Given the low profitability of bronze plans in the Affordable Care Act exchanges, some health insurers might stop offering policies on that metal tier, Inside Health Policy reports.
One problem, according to the article, is risk adjustment--as CMS data indicate bronze is the only metal level for which insurers of all sizes in the individual and group markets had to pay into the program. Federal officials are considering some changes to the risk adjustment program, which some say unfairly penalizes smaller insurers.
Already, filings show a CareFirst BlueCross BlueShield subsidiary in Virginia will transform its bronze plans into silver-level plans for 2017, according to Inside Health Policy, and experts tell the publication this could set a troubling precedent for the industry.
If insurers do drop their bronze plans, it would have the effect of further destabilizing the marketplace, according to Sean Mullin, a senior director at Leavitt Partners. That's because such enrollees, which tend to be lower-risk and want the cheapest plans, will likely leave the marketplace altogether, further depleting the exchanges' share of healthier enrollees.

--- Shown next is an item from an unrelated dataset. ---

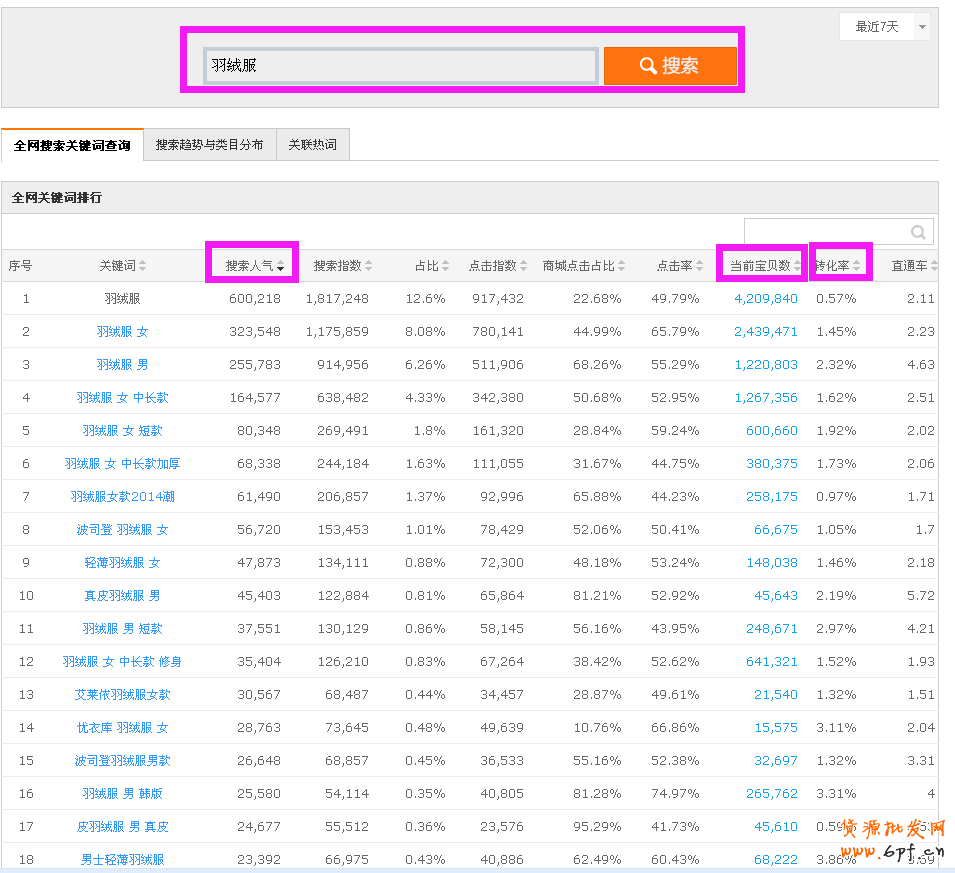Sort by 搜索人气 column arrow

pyautogui.click(x=281, y=266)
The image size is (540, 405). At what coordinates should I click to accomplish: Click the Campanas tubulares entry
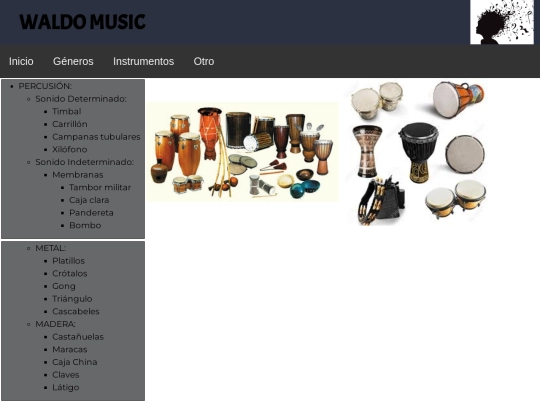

Some insurers that participate on the exchanges--most notably, Blue Cross Blue Shield plans--already are reporting that they have a greater share of high-cost enrollees than they anticipated.
However, it may be too early to speculate on the changes coming with bronze coverage and risk adjustment, the article notes. And health policy expert Tim Jost isn't so sure that dropping bronze plans would be in insurers' best interests.
"It seems to me that if bronze attracts healthier individuals, insurers would stay with them unless the risk adjustment payments more than compensate for the lower costs of coverage," he tells the Inside Health Policy.